» **CHALLENGE**
Convert the listing, from its first line through the line containing "(416, 1200)", both included, into a JSON array of strings with one string per line and no blank lines.

» **DATA ROWS**
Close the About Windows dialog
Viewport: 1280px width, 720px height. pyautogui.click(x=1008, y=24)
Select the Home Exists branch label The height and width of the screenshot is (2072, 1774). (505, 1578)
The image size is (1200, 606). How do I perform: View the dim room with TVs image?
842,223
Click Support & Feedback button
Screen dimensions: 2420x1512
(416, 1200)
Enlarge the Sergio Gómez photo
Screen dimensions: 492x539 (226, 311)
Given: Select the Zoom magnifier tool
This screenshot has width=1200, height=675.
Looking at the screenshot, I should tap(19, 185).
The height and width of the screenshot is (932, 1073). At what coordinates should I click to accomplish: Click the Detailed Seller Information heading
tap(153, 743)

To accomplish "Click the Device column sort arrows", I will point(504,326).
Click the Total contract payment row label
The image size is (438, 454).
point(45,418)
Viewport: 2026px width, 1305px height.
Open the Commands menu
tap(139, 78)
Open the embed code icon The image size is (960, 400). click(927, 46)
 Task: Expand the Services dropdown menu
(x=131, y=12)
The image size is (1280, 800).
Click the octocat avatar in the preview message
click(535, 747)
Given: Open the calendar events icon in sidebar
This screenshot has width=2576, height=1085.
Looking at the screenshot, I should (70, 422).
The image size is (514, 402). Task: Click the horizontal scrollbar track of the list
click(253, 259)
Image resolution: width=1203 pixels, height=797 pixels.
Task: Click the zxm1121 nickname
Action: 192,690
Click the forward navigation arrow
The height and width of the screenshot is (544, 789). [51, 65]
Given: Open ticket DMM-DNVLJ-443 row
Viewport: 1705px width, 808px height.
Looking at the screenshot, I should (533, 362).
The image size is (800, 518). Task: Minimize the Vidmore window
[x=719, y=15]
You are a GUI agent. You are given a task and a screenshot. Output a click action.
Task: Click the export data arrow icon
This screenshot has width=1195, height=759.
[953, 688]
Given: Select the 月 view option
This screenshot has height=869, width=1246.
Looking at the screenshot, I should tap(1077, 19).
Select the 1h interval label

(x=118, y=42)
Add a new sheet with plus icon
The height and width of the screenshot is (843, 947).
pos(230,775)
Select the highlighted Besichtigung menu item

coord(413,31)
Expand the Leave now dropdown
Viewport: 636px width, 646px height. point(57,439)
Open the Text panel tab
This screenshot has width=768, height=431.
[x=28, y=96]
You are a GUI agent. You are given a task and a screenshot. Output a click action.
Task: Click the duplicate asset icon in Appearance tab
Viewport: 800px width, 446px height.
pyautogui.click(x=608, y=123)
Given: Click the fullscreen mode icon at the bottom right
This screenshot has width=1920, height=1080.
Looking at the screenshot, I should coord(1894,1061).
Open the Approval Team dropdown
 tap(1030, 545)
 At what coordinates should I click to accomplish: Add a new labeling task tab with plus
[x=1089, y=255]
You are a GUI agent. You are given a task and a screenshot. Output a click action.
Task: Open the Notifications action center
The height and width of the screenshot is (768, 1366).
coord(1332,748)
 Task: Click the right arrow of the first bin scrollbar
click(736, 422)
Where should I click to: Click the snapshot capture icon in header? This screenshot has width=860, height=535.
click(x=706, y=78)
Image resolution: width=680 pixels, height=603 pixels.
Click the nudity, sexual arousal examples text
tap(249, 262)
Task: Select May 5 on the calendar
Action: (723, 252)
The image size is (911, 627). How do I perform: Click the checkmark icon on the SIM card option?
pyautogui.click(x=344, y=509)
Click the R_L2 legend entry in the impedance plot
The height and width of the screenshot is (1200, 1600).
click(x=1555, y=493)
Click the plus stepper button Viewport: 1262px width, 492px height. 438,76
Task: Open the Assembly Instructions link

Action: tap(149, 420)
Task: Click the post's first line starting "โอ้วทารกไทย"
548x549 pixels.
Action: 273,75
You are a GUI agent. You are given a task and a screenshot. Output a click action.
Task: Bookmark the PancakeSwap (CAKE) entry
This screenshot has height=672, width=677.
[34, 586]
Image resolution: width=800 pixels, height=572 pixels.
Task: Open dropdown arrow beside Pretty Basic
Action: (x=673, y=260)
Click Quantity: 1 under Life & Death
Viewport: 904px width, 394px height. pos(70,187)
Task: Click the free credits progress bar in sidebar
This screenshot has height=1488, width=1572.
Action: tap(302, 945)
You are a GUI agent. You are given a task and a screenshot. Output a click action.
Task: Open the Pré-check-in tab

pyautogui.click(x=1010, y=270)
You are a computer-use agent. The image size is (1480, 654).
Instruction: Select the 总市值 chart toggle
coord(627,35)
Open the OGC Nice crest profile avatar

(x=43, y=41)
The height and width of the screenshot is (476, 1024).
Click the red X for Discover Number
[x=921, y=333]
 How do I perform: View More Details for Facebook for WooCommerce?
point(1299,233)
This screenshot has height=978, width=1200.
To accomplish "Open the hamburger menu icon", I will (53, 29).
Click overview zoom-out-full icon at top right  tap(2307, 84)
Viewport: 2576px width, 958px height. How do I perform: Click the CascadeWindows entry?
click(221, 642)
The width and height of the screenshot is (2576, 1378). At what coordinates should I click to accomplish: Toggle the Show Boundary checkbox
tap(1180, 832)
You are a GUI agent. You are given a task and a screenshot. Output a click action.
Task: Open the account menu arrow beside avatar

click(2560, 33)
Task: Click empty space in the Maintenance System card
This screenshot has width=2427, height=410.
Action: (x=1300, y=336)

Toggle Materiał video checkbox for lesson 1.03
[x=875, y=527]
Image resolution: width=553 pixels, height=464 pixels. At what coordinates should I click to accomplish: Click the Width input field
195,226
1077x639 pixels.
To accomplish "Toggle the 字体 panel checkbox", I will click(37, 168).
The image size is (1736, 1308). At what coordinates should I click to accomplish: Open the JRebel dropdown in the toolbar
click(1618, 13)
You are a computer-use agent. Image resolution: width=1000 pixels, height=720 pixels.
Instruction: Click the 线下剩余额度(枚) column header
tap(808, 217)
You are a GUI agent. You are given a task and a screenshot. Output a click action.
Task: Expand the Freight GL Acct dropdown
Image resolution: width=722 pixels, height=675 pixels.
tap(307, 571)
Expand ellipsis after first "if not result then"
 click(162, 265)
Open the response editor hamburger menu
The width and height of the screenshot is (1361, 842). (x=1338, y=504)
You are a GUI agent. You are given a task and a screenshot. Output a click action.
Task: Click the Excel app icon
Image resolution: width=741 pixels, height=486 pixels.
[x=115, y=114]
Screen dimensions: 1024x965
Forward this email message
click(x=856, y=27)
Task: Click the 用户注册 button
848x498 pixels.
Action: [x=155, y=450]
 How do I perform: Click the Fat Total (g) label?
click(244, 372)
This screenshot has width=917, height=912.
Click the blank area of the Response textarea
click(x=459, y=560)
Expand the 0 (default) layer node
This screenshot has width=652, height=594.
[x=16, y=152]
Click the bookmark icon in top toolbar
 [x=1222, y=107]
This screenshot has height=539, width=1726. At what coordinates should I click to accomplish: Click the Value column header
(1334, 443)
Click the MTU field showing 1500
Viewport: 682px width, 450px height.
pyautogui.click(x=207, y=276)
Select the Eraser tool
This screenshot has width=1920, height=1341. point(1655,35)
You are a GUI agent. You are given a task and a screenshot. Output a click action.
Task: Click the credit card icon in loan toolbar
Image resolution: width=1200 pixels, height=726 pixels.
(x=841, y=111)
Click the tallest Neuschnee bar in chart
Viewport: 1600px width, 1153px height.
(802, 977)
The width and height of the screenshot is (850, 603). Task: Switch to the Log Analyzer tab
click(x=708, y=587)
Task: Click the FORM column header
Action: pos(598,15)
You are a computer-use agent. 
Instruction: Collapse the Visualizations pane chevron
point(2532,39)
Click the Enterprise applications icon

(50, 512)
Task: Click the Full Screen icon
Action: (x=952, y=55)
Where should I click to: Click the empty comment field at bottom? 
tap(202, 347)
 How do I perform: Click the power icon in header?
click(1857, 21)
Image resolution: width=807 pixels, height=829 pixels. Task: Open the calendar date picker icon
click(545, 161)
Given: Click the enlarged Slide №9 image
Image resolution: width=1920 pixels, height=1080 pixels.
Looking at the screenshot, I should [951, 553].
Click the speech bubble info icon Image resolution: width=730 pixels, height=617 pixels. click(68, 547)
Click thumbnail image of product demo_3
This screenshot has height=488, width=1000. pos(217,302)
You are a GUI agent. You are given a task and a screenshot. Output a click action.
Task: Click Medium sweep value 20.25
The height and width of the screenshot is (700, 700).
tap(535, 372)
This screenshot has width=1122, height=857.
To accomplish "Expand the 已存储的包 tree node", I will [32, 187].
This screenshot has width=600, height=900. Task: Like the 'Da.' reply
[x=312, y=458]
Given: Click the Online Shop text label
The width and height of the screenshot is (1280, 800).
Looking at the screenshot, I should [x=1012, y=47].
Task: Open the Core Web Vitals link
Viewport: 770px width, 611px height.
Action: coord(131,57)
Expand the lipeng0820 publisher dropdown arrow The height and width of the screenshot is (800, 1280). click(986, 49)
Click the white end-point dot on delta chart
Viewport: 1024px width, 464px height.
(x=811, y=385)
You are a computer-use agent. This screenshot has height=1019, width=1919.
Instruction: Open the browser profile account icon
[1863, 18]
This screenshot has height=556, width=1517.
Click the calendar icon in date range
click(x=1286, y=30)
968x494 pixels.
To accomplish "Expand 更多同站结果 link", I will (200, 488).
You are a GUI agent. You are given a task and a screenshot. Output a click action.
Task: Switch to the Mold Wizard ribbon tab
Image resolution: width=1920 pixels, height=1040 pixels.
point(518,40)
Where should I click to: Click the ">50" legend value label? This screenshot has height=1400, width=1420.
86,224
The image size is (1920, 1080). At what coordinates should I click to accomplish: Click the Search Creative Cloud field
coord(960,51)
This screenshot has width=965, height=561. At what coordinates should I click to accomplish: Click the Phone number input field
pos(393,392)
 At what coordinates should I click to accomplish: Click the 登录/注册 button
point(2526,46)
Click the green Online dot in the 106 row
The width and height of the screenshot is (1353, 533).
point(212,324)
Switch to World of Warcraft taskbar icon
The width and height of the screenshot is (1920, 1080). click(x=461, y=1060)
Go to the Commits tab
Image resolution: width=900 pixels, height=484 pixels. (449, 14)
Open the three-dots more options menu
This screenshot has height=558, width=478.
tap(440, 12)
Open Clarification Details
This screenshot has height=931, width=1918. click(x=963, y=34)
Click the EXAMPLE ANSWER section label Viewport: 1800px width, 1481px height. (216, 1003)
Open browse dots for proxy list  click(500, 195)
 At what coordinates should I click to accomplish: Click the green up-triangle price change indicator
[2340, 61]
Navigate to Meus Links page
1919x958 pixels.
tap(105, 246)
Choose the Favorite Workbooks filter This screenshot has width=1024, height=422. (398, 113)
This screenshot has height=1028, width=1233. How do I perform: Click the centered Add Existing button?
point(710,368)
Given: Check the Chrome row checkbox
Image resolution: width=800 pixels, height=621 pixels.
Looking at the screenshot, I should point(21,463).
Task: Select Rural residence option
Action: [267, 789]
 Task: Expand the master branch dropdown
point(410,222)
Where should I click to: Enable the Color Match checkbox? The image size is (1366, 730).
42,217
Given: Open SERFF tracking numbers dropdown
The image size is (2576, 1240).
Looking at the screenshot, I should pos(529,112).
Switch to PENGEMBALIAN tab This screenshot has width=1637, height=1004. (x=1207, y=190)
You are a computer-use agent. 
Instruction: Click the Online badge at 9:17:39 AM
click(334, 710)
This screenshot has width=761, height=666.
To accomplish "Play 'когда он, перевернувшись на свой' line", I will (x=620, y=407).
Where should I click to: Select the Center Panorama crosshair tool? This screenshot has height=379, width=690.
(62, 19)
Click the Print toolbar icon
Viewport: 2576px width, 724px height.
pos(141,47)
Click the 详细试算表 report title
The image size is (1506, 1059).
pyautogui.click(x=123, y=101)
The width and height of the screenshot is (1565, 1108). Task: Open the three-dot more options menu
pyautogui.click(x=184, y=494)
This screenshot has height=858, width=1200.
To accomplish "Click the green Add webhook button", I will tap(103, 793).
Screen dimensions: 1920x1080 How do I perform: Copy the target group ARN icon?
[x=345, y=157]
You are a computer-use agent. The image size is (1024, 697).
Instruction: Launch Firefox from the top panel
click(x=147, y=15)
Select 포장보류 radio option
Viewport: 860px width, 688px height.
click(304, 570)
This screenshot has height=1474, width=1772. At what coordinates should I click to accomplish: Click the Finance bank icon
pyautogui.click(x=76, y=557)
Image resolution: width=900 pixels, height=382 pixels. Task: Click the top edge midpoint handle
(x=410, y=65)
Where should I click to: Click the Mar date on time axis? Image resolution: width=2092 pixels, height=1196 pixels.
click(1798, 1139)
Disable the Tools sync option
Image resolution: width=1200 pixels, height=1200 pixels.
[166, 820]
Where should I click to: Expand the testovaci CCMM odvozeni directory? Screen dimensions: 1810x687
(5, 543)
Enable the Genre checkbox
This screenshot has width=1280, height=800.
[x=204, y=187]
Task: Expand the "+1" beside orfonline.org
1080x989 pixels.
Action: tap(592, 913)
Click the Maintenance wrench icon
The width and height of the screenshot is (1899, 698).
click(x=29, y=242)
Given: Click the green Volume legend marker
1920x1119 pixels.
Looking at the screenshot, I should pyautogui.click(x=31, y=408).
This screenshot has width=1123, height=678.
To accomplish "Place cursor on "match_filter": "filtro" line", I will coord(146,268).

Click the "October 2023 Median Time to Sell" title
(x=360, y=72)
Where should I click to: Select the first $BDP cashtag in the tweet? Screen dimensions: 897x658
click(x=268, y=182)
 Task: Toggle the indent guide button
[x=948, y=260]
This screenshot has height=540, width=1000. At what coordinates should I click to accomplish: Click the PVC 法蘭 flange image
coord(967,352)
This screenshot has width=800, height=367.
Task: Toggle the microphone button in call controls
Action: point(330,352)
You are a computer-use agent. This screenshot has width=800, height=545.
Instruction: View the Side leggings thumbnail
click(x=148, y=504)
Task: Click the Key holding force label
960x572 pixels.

» **ANSWER FOR THIS EXERCISE**
[
  "Close the About Windows dialog",
  "Viewport: 1280px width, 720px height. pyautogui.click(x=1008, y=24)",
  "Select the Home Exists branch label The height and width of the screenshot is (2072, 1774). (505, 1578)",
  "The image size is (1200, 606). How do I perform: View the dim room with TVs image?",
  "842,223",
  "Click Support & Feedback button",
  "Screen dimensions: 2420x1512",
  "(416, 1200)"
]